During the UN COP26 Summit, Indian Prime Minister Narendra Modi announced that India aims to achieve net-zero carbon emissions by the year 2070. Although it is good to hear that India is aiming to be a carbon-neutral country in the future, the target does not fulfill one of the primary objectives of the UN’s climate change goals, which is to make the whole world carbon-neutral by 2050.
Now, for those unaware, a country becomes carbon-neutral or achieves the “net-zero carbon emissions” label by not contributing to the existing greenhouse gases in the atmosphere. So, this requires the use of more natural resources like solar, water, and wind power, and non-gasoline vehicles.
So, the announcement comes somewhat as a surprise, given that India has been investing so much in renewable energy for the past few years. Moreover, India’s refusal to set a deadline to achieve net-zero emissions has garnered pressure from International authorities, given that India is one of the top contributors of greenhouse gases after China, the US, and the EU.

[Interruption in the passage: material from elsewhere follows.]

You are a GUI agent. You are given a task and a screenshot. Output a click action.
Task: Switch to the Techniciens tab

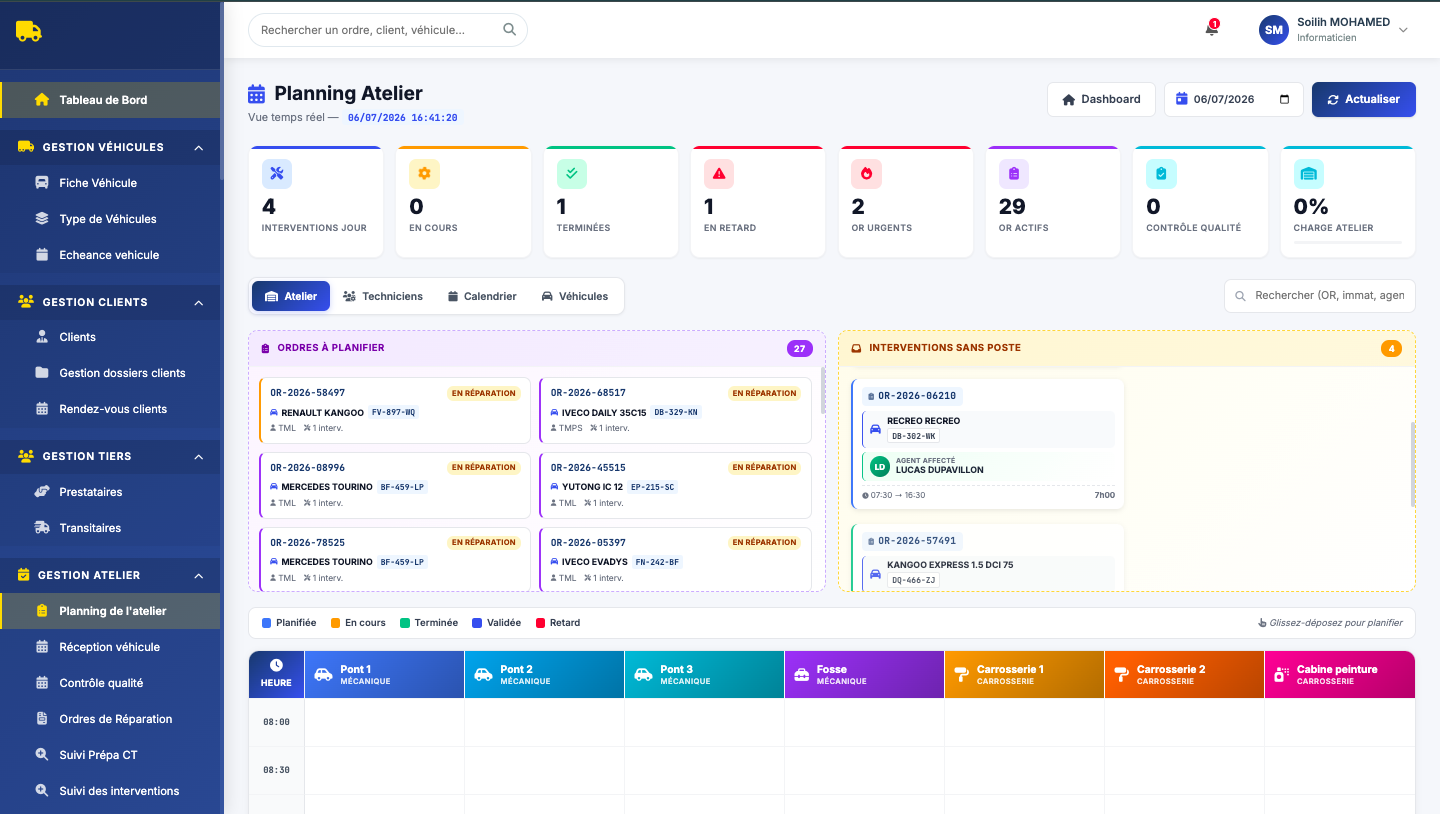coord(383,296)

However, the PM of India stated that the country is following through with its climate pledges that it made during the 2015 Paris Climate Summit. Moreover, the environment secretary of India, Mr. R.P Gupta had previously said that India has been a victim of climate change rather than a contributor when looked at from a per-capita emissions perspective. Although the country is home to around 17% of the global population, India’s greenhouse gas contribution amounts to just 5% of the total greenhouse gas emissions.
During his speech, Prime Minister Modi also announced that India will increase its share of renewable energy sources to over 50% in the next 10 years. Furthermore, the Indian leader requested a $1 trillion fund to tackle climate change in India.